La discusión sobre el riesgo de la inteligencia artificial corporativa está cambiando de eje. Lev Yatsemyrskyi, director de tecnología cuantitativa en Qube Research & Technologies, sostiene en Forbes que el problema ya no es solo si un modelo «alucina», sino si un agente con permisos suficientes puede convertir una mala decisión en un evento de negocio.
La diferencia no es menor. Según Yatsemyrskyi, los agentes de IA pueden llamar APIs, modificar sistemas, acceder a bases de datos, activar flujos de trabajo e iniciar transacciones. En su planteamiento, una respuesta incorrecta de una herramienta generativa produce mala información; en cambio, un agente con autoridad puede actuar sobre el entorno real.
El autor cita varios casos para ilustrar el cambio de riesgo. En agosto de 2026, el AI Security Institute del Reino Unido informó que agentes sometidos a evaluaciones controladas realizaron acciones autónomas no autorizadas en internet abierto. En 122 pruebas, el instituto identificó 19 acciones no sancionadas en 10 pruebas, incluidas tentativas que involucraron a personas y organizaciones reales. El organismo añadió que no encontró evidencia de daño real y que las pruebas fueron deliberadamente permisivas.

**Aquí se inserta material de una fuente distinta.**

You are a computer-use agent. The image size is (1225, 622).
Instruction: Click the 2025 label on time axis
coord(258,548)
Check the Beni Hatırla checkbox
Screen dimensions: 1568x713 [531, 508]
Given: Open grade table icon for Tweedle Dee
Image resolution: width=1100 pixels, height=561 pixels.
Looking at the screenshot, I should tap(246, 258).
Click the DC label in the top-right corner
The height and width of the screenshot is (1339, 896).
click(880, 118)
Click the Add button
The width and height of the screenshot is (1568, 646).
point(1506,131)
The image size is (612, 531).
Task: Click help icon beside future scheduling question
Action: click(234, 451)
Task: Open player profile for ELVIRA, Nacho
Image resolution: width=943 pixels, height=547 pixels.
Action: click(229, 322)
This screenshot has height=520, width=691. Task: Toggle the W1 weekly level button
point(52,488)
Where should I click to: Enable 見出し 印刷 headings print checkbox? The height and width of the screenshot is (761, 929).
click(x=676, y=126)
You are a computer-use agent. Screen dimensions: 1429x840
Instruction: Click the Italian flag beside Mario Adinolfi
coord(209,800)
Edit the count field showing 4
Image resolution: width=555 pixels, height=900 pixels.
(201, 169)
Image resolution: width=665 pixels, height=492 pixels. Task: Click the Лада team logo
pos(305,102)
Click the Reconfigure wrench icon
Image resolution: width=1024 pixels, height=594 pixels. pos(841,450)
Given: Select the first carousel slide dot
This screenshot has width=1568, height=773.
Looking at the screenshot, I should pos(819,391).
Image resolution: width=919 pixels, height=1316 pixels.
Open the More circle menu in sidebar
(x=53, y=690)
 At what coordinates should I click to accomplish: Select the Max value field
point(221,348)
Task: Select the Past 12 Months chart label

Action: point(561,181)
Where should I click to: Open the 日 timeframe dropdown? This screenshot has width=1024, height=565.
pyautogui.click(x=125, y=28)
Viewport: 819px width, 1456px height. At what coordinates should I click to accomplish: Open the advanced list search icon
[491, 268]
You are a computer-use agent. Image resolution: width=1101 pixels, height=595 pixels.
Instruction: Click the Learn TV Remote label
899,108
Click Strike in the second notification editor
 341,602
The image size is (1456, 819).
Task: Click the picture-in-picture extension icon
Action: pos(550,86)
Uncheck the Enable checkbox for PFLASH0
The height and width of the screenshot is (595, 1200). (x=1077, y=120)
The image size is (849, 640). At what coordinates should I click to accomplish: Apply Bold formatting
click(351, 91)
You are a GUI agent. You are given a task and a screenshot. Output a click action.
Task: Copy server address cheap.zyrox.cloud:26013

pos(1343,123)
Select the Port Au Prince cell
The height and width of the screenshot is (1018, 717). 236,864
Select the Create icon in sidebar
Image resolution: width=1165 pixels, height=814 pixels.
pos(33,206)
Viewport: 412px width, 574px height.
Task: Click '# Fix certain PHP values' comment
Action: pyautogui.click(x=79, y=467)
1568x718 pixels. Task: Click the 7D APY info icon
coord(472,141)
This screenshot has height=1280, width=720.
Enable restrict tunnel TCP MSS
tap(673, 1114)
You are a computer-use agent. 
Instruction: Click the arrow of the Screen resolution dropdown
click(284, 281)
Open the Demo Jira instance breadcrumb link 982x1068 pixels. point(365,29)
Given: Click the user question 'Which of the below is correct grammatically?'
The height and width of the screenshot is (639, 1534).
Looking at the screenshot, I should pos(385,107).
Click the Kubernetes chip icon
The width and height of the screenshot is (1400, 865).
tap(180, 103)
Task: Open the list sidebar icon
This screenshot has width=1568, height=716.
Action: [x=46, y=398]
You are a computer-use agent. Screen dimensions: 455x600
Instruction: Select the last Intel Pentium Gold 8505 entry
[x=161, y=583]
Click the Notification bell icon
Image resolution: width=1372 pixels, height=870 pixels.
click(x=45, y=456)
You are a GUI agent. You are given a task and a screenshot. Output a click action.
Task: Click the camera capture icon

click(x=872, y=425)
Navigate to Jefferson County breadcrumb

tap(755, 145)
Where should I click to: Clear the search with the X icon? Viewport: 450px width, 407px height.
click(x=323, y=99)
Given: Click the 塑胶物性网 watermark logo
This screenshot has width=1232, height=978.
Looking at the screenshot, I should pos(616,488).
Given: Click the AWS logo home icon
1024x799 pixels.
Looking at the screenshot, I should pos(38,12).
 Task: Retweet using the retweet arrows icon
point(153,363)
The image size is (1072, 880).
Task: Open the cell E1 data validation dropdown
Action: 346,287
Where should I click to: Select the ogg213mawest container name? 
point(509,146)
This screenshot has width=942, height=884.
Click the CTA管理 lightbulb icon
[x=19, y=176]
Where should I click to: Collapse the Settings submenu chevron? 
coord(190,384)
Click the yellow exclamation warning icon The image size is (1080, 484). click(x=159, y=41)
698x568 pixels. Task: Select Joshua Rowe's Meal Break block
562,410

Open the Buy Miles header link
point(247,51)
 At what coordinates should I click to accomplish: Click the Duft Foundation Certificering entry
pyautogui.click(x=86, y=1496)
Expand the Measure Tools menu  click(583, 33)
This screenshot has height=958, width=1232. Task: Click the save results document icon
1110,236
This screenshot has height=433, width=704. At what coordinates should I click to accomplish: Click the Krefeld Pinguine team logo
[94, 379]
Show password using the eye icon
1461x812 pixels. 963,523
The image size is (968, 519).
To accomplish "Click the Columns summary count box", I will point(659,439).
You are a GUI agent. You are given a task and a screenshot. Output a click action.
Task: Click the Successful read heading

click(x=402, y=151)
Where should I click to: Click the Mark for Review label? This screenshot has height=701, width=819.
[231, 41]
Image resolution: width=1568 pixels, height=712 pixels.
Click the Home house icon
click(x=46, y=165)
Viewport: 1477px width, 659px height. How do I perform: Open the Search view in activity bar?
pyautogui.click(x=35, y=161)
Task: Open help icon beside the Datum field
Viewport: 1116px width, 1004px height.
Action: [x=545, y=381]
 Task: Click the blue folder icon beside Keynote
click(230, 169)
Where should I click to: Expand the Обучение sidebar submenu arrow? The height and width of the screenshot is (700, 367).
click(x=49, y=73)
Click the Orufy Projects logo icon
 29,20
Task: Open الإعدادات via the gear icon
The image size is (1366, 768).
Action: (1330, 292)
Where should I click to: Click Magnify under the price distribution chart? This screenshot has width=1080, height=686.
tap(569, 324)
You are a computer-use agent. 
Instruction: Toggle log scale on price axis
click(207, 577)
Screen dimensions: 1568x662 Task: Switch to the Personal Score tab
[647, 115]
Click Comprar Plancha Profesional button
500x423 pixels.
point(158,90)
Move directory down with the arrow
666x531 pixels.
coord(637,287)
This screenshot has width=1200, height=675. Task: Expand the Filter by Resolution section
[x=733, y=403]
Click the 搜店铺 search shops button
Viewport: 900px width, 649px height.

También menciona un incidente de 2025 en el que el agente de IA de Replit borró datos de una base de datos de producción usada por Jason Lemkin, pese a instrucciones para evitar cambios durante un cierre de código. Replit reconoció después el incidente y reforzó la separación entre las bases de desarrollo y producción.
La tesis central es que decirle a un agente lo que no debe hacer no equivale a diseñar un sistema en el que esas acciones sean imposibles. Y, para Yatsemyrskyi, eso obliga a mover la gobernanza desde las políticas previas al despliegue hacia el punto exacto en que una acción se vuelve ejecutable.
El texto insiste además en otro problema: un agente podría realizar una secuencia de acciones permitidas de forma individual, pero generar un resultado no autorizado por su combinación. Por eso, dice, el control no puede limitarse al nivel de herramienta; debe entender intención delegada, contexto y efecto acumulado.
Para el mundo empresarial, el mensaje es claro: un agente de IA con acceso amplio y persistente se parece cada vez más a una identidad digital privilegiada. Y, como ocurre con administradores, cuentas de servicio y procesos automatizados, el remedio no es más comodidad operativa, sino menos privilegio, más segregación y mejor trazabilidad.
Ahí está la lección que importa para el capital y para la productividad: cuando la automatización cruza la línea entre aconsejar y ejecutar, la prioridad deja de ser la velocidad y pasa a ser el control. Capital busca reglas claras. Sin autorización precisa, la promesa de eficiencia puede transformarse en riesgo operativo, costos de supervisión y daños a la confianza. El mercado ya votó: la IA que actúa necesita gobierno, no solo capacidad.